SAN JOSE, Calif. (KRON) – It is a farmers market for those experiencing food insecurity in the South Bay. 

Food bank organizers say they are doing their best to meet the needs of the community, but the volunteers tell KRON4 they sure could use a little help.

These volunteers with the Second Harvest Food Bank of Silicon Valley are here at the School of Arts and Culture at the Mexican Heritage Plaza in San Jose continuing the effort to fight food insecurity in the South Bay. At the end of 2021 continuing into the New Year, the food bank served on an average 400,000 people per month.

Leslie Bacho, CEO of Second Harvest of Silicon Valley, told KRON4 “in March we saw that number grow to four-hundred-seventy thousand. That’s because of inflation and food and fuel prices. for so many low-income households that’s a large part of your budget. so, when those prices go up, that’s when people start to make tough choices about not being able to put food on the table. that’s why we’ve seen such an increase in need.”

Food bank volunteers are also running low these days. Here, there’s about a dozen volunteers lending a hand.

Volunteer Scott Peterson says “they had a short supply of volunteers and if I could volunteer for them and I said absolutely.”

In addition to having the option to pick and choose from the fresh produce, poultry, dairy, and other food products at this farmers market walk-up style distribution site, food bank clients also receive nutrition education and recipes.

Media relations associate of Second Harvest Food Bank Diane Baker Hayward told KRON4, “(we) show our clients, who are waiting to pick up their food, how to actually prepare meals with some of the food they’ll be receiving.”

Food distribution coordinator Emiko Pereyra describes the community as “primarily a low-income community from the East side.
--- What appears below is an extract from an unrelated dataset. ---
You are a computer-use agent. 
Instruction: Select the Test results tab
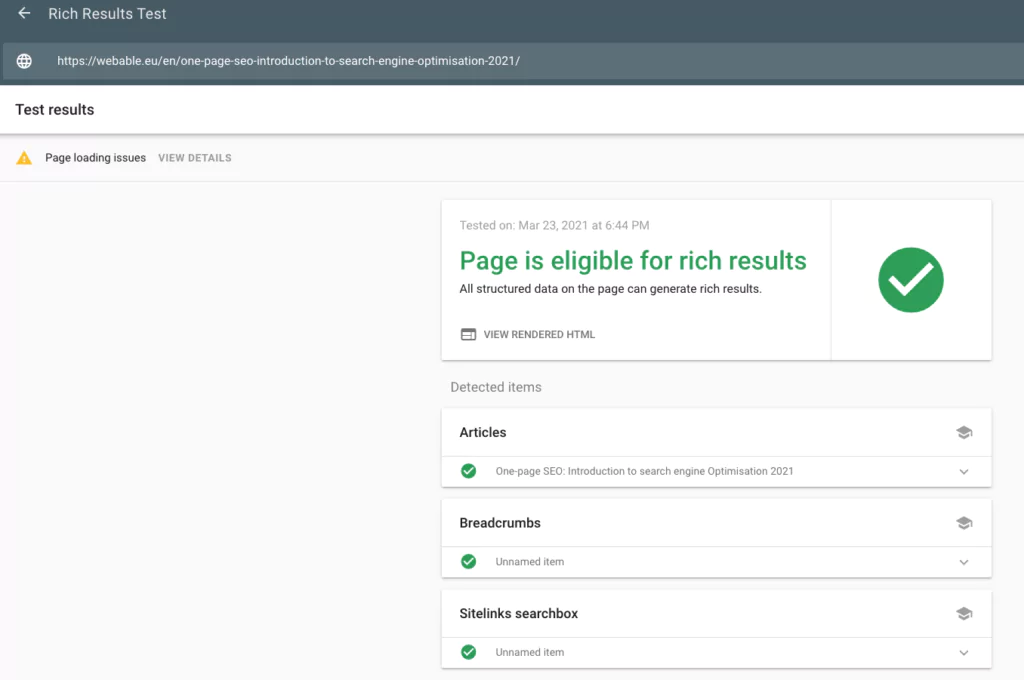point(54,109)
It’s a beautiful community.”

That is the primary reason Pereyra is here. 

She said, “coming into this job and this program specifically gives me the need of satisfaction within me as a person. I grew up very poor and just to know that if there was something like this when I was growing up, I know my family would have taken advantage of it. So, just to be part of something like this that’s beyond me, it’s very humbling for me and very amazing for me to do this.”

The farmers market style Second Harvest Food Bank of Silicon Valley distribution program happens here at the plaza on the 2nd and 4th Wednesday of every month.

Bacho explains, “if you’d like to get involved, please go to our website at shfb.org and you can find out how to volunteer, how to donate or how to get connected with food if you need help.”

Food bank volunteer Lisa Inzunza told KRON4, “there’s a lot of people in need. The food makes a huge difference in their family, and nobody should go hungry.”